How to complete this task: Please return the listing below word for word, minus its pictures.
::::
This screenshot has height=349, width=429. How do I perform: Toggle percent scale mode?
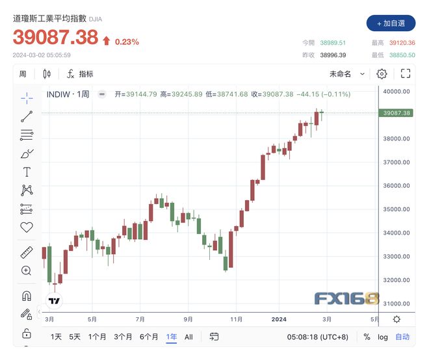[367, 337]
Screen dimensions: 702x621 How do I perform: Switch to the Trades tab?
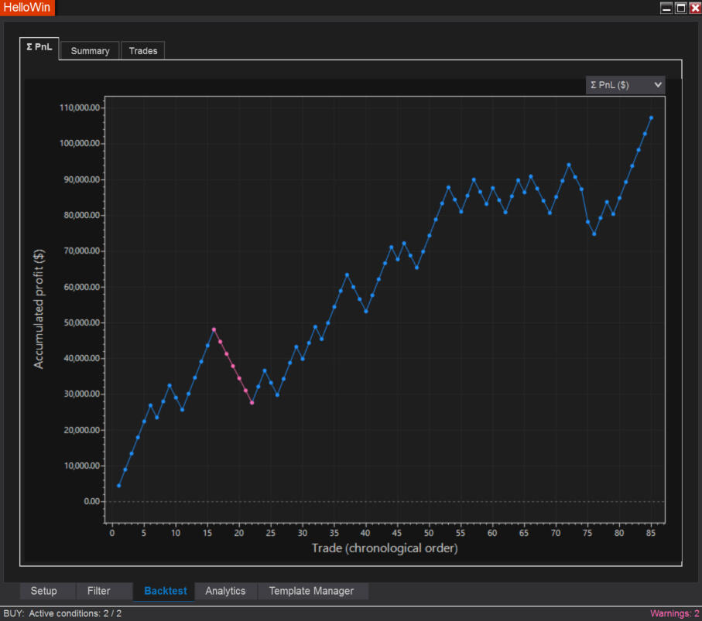click(142, 51)
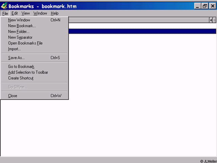Click the Bookmarks app icon in title bar

point(4,6)
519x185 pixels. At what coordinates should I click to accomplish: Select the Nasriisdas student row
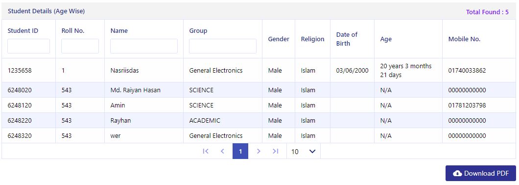(259, 70)
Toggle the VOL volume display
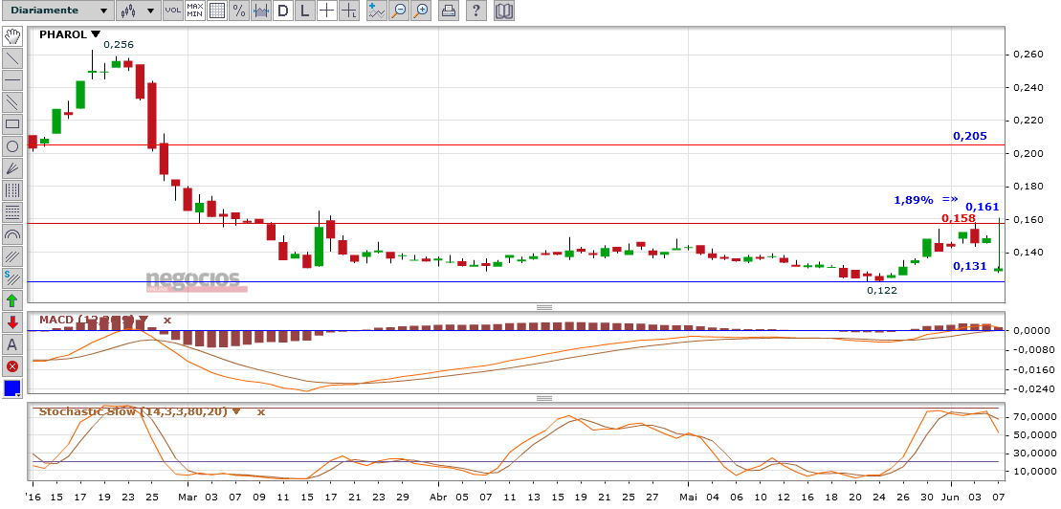 [x=172, y=11]
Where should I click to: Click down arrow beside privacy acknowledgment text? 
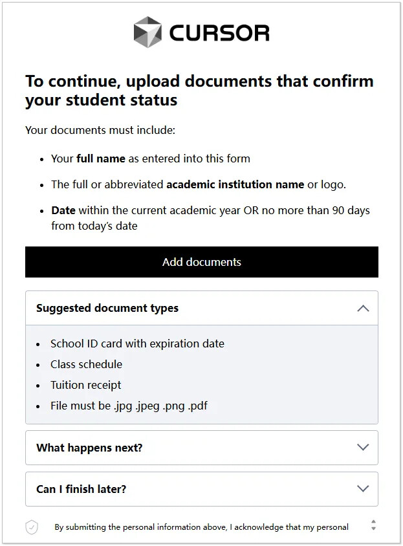373,529
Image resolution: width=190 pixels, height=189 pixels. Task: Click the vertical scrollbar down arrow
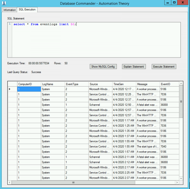point(181,178)
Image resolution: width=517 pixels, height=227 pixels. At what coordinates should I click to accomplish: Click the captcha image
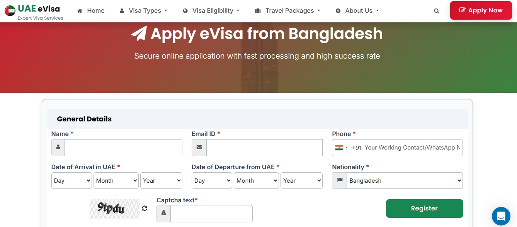click(x=115, y=209)
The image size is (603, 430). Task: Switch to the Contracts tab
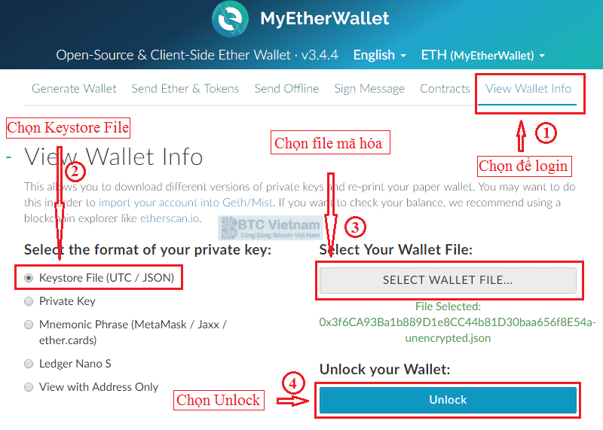[445, 89]
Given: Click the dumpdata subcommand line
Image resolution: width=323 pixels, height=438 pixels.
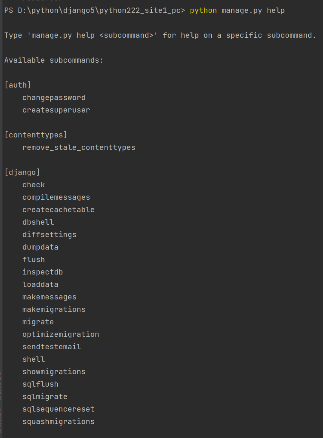Looking at the screenshot, I should 40,247.
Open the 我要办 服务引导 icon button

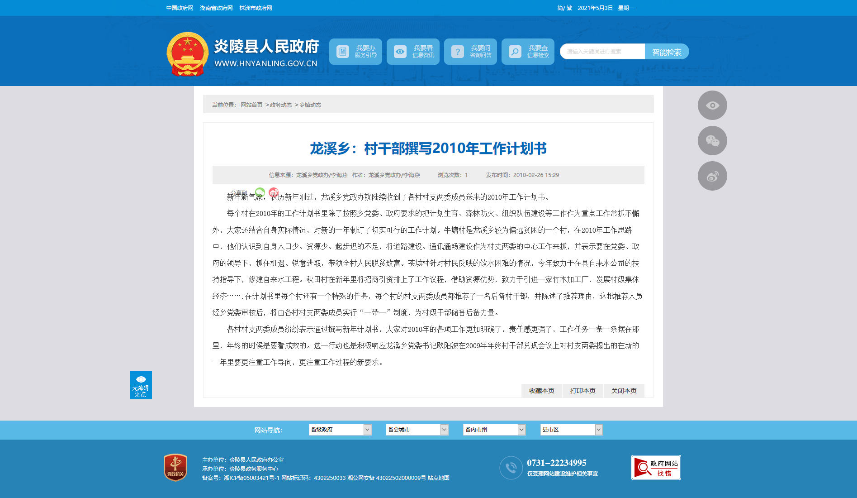tap(342, 52)
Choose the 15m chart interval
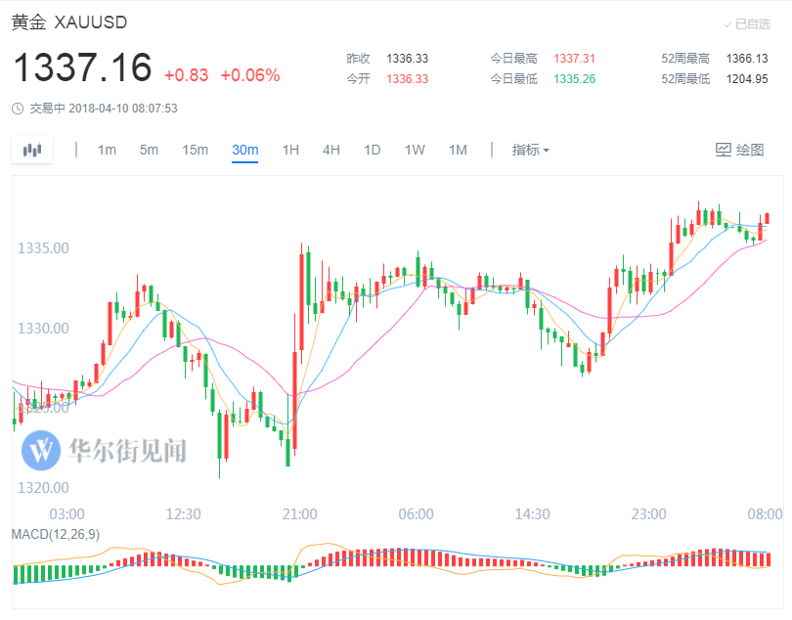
::::
Reply to the exercise:
This screenshot has height=349, width=429. How do I perform: Toggle percent scale mode?
[367, 337]
Screen dimensions: 702x621 How do I perform: Switch to the Trades tab?
click(142, 51)
Click the Bookmarks app icon in title bar

point(4,6)
519x185 pixels. At what coordinates should I click to accomplish: Select the Nasriisdas student row
(259, 70)
Toggle the VOL volume display
 [x=172, y=11]
Where should I click to: Click down arrow beside privacy acknowledgment text? 
373,529
Image resolution: width=190 pixels, height=189 pixels. Task: Click the vertical scrollbar down arrow
point(181,178)
Image resolution: width=517 pixels, height=227 pixels. At what coordinates should I click to accomplish: Click the captcha image
click(x=115, y=209)
The image size is (603, 430). Task: Switch to the Contracts tab
[445, 89]
Given: Click the dumpdata subcommand line
Image resolution: width=323 pixels, height=438 pixels.
Looking at the screenshot, I should 40,247.
Open the 我要办 服务引导 icon button

tap(342, 52)
Choose the 15m chart interval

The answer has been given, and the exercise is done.